> [PROBLEM DETAILS] Please repeat only the lines below starting at the line that holds "Where should I" and ending at the line that holds "The width and", exactly, with both of those lines included and every picture omitted.

[Extracted data entries]
------------------------------

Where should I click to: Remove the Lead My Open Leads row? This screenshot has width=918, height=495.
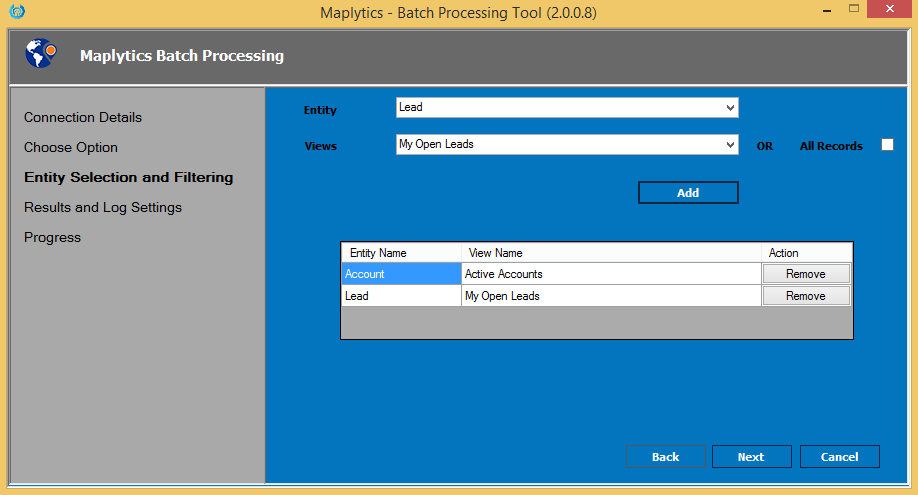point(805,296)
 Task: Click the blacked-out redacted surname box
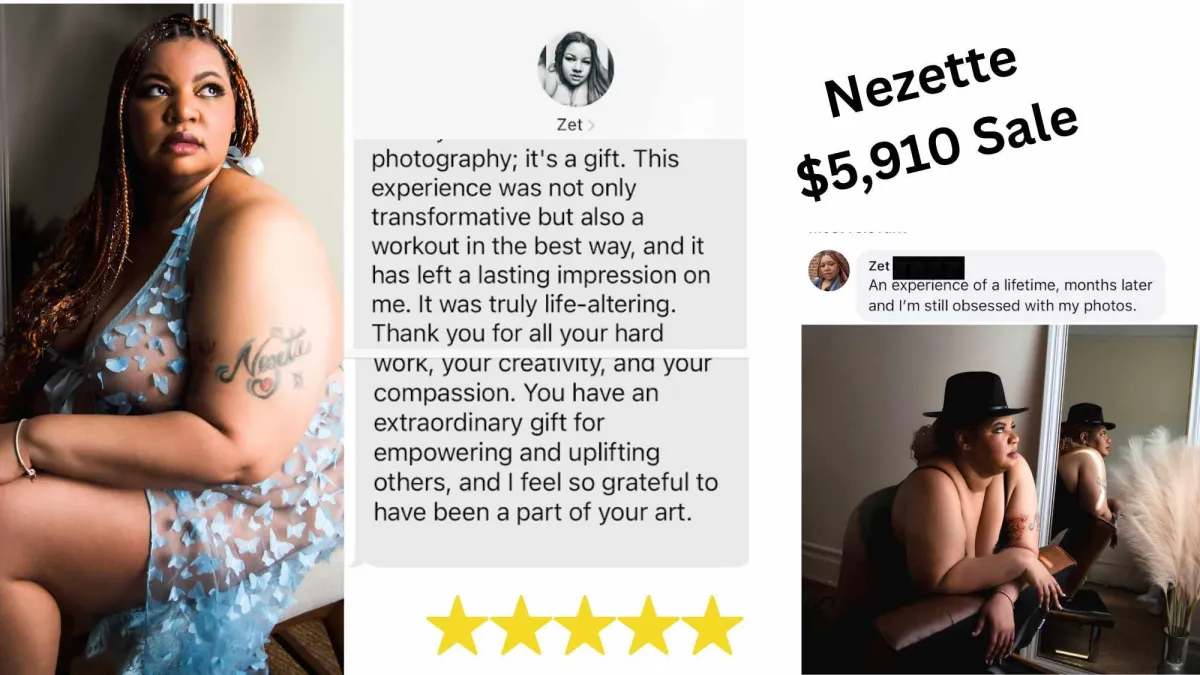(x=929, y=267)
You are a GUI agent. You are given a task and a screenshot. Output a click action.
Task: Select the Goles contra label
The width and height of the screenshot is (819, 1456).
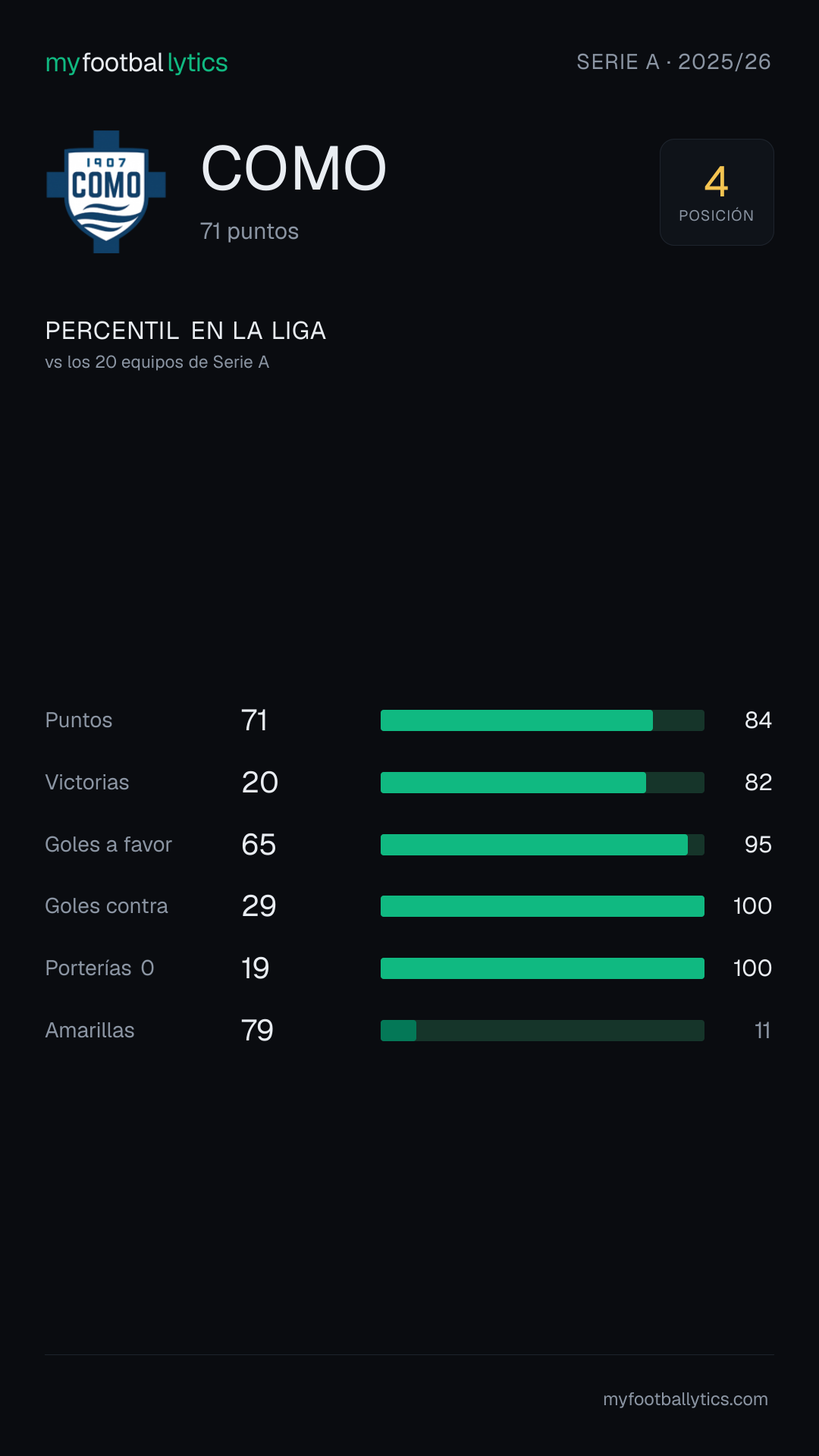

------------------------------

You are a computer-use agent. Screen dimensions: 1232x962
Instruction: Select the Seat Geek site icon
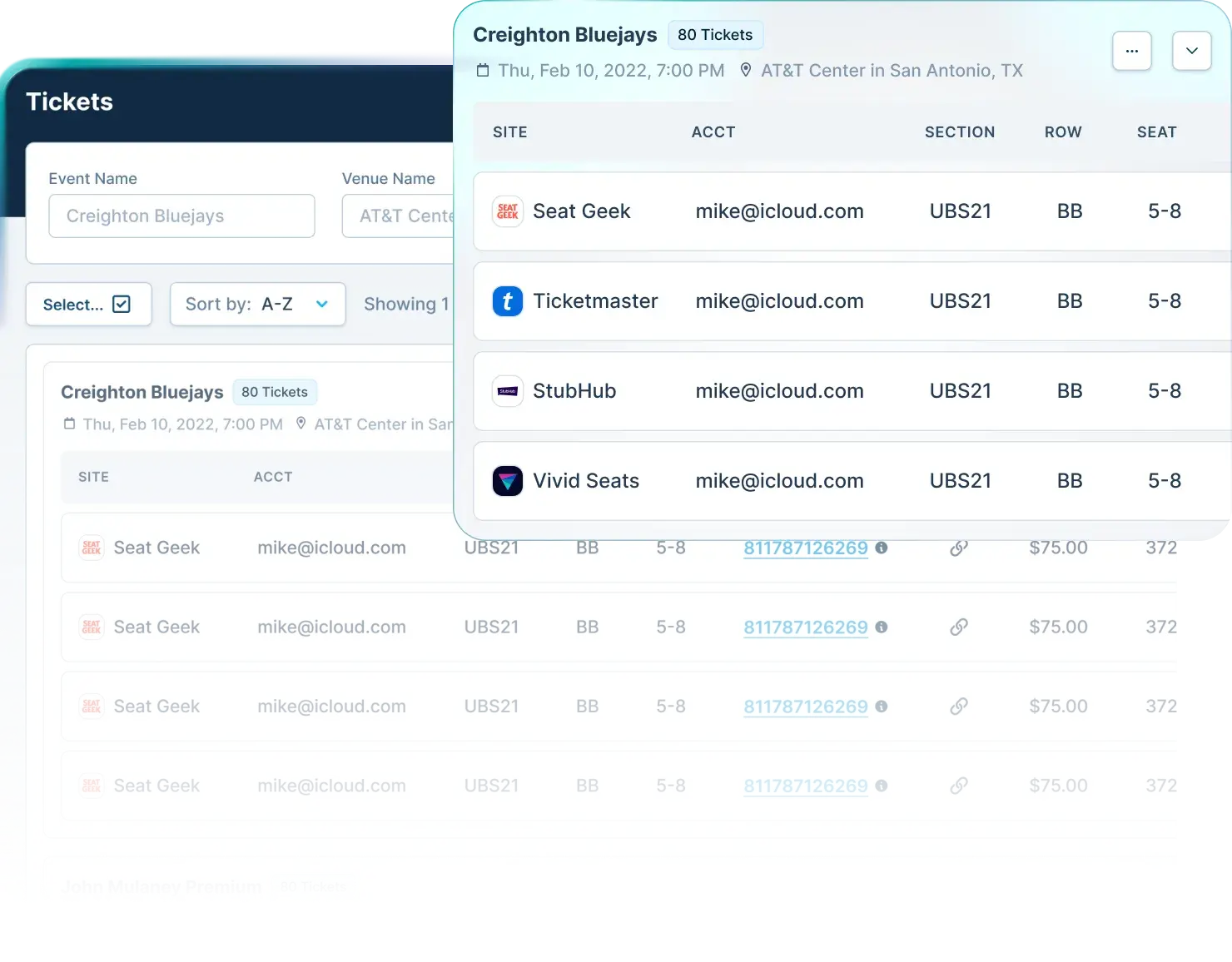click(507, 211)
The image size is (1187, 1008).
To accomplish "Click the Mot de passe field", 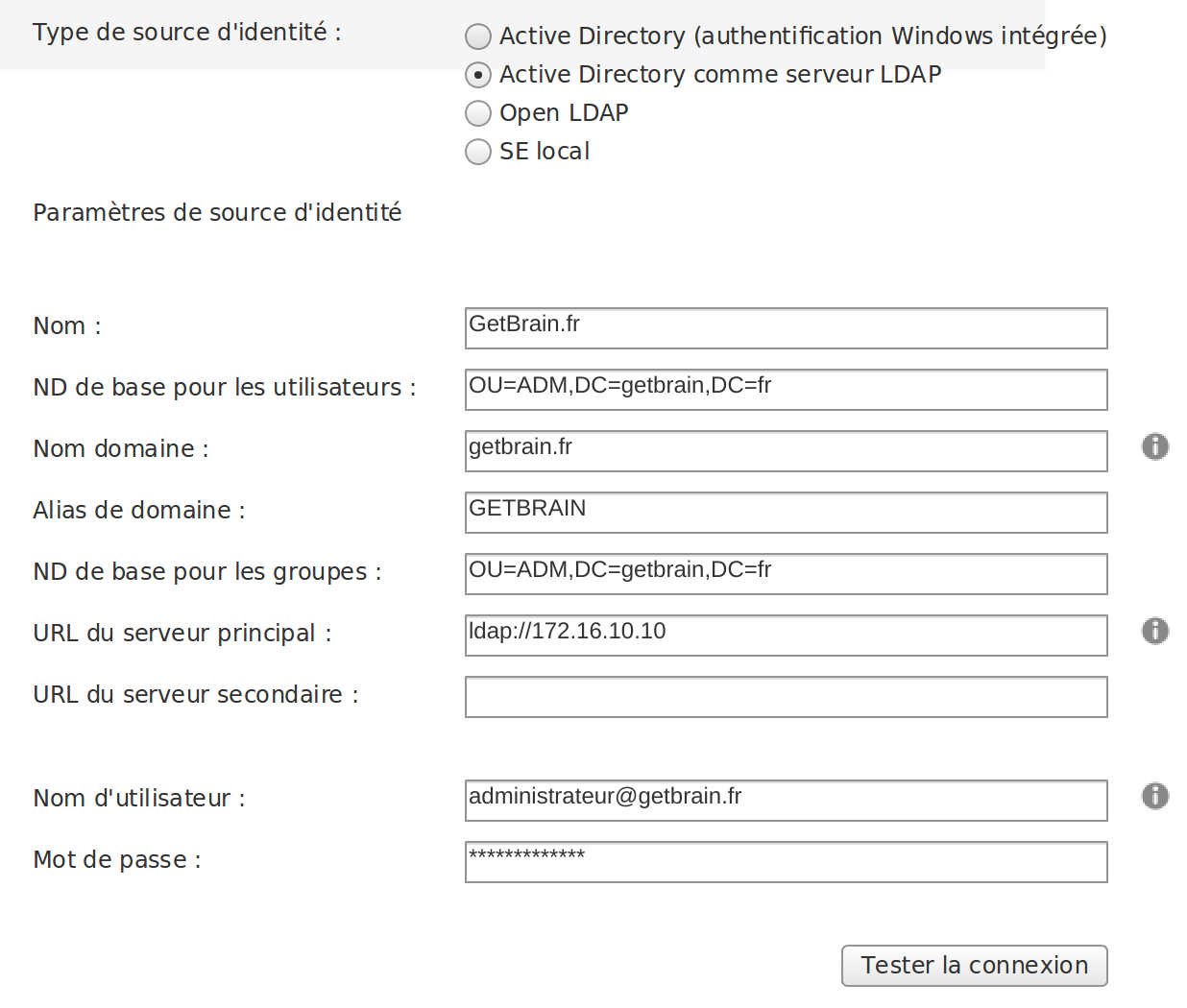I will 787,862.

------------------------------

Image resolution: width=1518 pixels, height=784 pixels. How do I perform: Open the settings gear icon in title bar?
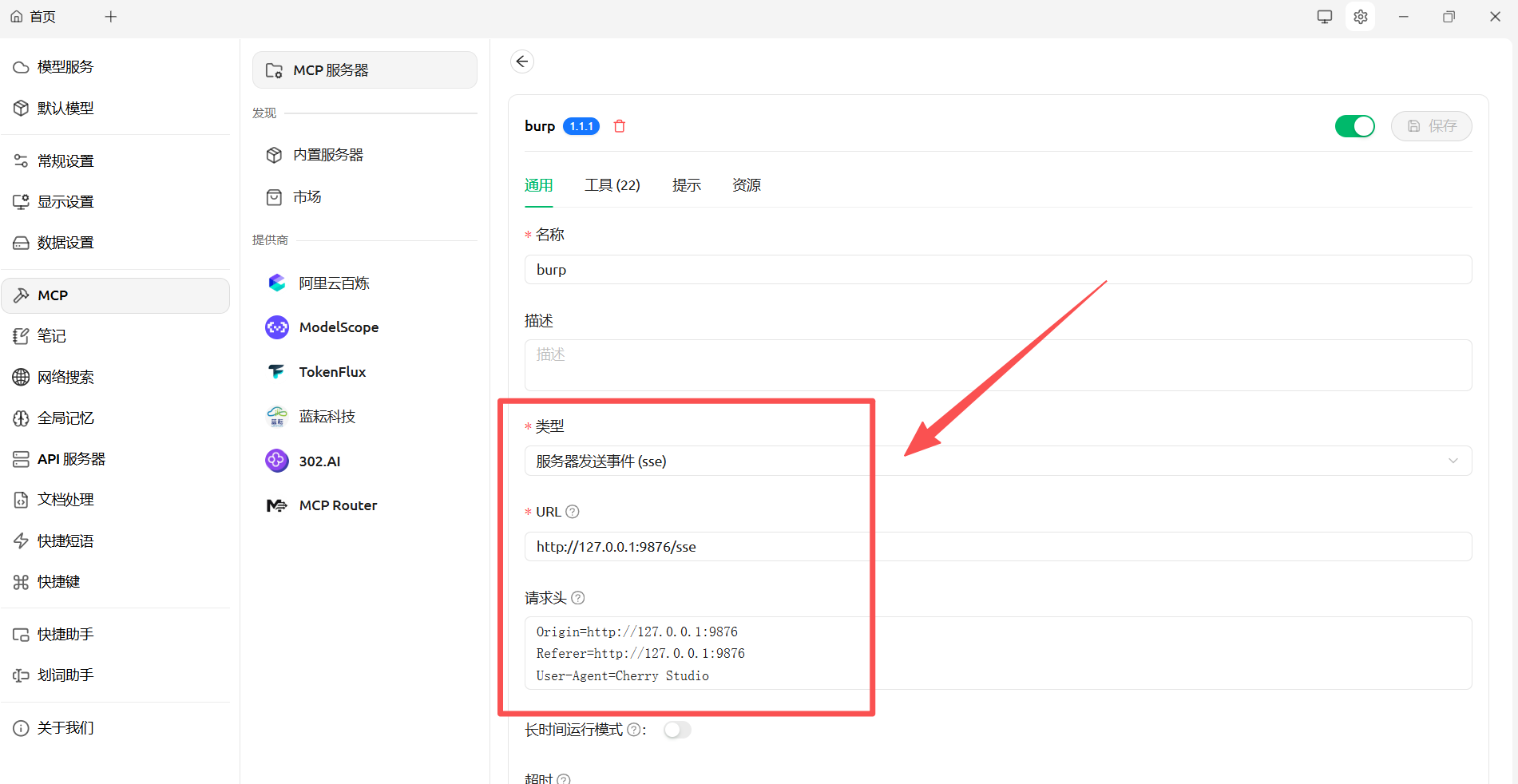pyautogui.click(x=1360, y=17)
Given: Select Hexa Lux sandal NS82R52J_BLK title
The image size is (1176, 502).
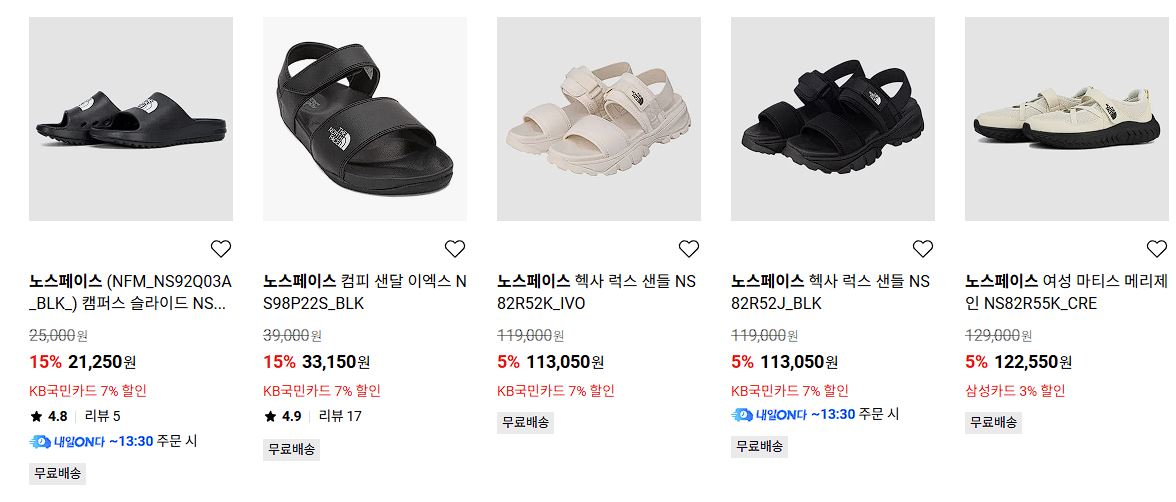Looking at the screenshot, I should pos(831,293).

------------------------------

> [THE ANSWER]
Where should I click to: Remove the Lead My Open Leads row? This screenshot has width=918, height=495.
point(805,296)
 Task: Click the blacked-out redacted surname box
(x=929, y=267)
You are a GUI agent. You are given a task and a screenshot. Output a click action.
Task: Select the Goles contra label
The width and height of the screenshot is (819, 1456).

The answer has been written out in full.